The cinematographer notes that when all of a show’s elements come together—the story, the writing, the characters—it’s easy to find the right cinematic style. He describes the tone of Flesh and Bone as “very moody, with a high-contrast look and an invisible lighting style to stay naturalistic and often pretty harsh.”

His style on Flesh and Bone, he continues, was “to light a room and then have that scene play out to give the actors freedom to move around the space, in and out of shadow. We also used a lot of handheld camera work with a great operator [Oliver Cary], which added to the mood and tension. Going with [lens] flares, too, also made sense for this series.”

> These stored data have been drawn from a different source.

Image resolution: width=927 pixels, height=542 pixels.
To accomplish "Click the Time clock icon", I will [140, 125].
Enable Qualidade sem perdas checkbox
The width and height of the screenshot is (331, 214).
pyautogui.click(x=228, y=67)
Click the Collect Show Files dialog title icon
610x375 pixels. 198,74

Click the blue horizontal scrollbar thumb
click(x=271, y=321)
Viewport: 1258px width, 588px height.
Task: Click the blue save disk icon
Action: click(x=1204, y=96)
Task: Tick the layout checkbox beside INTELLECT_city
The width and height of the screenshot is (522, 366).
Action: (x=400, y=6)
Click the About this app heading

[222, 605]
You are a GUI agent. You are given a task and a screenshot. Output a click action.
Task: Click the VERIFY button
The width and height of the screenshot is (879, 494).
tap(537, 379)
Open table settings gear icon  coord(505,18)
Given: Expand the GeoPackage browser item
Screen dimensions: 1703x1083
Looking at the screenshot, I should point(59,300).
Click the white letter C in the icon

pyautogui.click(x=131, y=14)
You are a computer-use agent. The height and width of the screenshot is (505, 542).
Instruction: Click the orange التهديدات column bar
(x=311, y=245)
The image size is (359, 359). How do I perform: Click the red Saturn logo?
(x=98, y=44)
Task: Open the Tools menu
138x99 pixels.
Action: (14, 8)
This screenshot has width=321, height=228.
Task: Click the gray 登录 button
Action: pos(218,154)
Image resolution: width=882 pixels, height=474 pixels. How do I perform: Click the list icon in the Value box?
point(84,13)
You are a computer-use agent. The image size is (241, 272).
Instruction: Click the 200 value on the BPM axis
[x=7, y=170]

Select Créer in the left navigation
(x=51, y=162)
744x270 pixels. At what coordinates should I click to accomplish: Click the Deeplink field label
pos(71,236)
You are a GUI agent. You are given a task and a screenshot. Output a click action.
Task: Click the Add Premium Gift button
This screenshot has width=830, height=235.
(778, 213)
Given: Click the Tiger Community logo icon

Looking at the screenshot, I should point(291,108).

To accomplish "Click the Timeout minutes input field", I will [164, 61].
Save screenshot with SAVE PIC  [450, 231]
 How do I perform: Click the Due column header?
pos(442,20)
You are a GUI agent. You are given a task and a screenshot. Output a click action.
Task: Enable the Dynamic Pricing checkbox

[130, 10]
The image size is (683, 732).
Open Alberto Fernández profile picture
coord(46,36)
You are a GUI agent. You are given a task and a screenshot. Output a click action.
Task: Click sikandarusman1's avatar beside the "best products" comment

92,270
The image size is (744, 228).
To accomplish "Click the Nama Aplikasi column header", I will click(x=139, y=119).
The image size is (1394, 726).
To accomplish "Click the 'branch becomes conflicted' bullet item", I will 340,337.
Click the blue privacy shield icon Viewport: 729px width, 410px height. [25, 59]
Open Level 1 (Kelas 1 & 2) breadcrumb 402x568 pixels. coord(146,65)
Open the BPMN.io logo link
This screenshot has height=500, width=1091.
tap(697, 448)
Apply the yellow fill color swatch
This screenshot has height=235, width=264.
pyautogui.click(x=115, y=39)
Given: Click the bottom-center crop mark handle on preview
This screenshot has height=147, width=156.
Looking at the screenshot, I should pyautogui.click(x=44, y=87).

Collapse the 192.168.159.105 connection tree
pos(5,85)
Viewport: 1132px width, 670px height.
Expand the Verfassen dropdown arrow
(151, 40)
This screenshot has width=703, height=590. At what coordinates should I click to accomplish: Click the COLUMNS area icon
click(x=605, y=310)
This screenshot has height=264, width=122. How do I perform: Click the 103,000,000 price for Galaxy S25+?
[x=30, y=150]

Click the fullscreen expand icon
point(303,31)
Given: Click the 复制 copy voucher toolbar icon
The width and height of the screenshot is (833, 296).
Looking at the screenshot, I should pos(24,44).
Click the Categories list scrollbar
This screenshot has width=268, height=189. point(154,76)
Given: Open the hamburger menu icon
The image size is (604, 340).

Executive producer Moira Walley-Beckett (at right), with Stefan Schwartz, who directed episode 3

He shot the series’ numerous dance sequences on the big stage at Kaufman Astoria Studios in Queens, as well as on a variety of other sets at Steiner Studios at the Brooklyn Navy Yard. “I did transgress in the dance studios at Kaufman, which was rigged with fluorescents and looked great. But the more I shot there, the more I missed the drama of harder light and having the windows blow out. So we rigged 20Ks on truss motors and moved them through the huge arch windows. I think it kept things alive and added mood to the story.”

Of shooting on a stage, Stacey believes the challenge is in remaining small and keeping lighting and camera styles consistent with location work. “I would always visit the real location and see how the light changes throughout the day and then try to mimic that on stage. The luxury of the stage, of course, is that you can create your own constant sunlight, and pull walls and such. And then there’s always that stylized overhead shot that contradicts everything I just said. But if it’s right for the drama, then it’s worth it.”

The cinematographer described another challenge inherent to extended shoots, an artistic challenge hidden in the routine of everyday production: “On a series, you may come back 20 times to the same apartment on the stage. Discovering how to approach the scene to keep things fresh and alive can be really hard, and it’s too easy to say, ‘Oh yeah, the 35mm from that corner looking into the windows always looks the best.’”

Stacey typically finds location work the most enjoyable to shoot, perhaps because of his background shooting documentaries. “I always think of all those tremendous 1970s on-location movies that still hold up since they’re so real and visceral. Sure you have limitations—space, and losing daylight—but there’s urgency and a real truth that is unbeatable. And it’s great to see ceilings! So much of stage work is done with rigged soft-top light. It especially made sense for the mood of Flesh and Bone,” Stacey adds.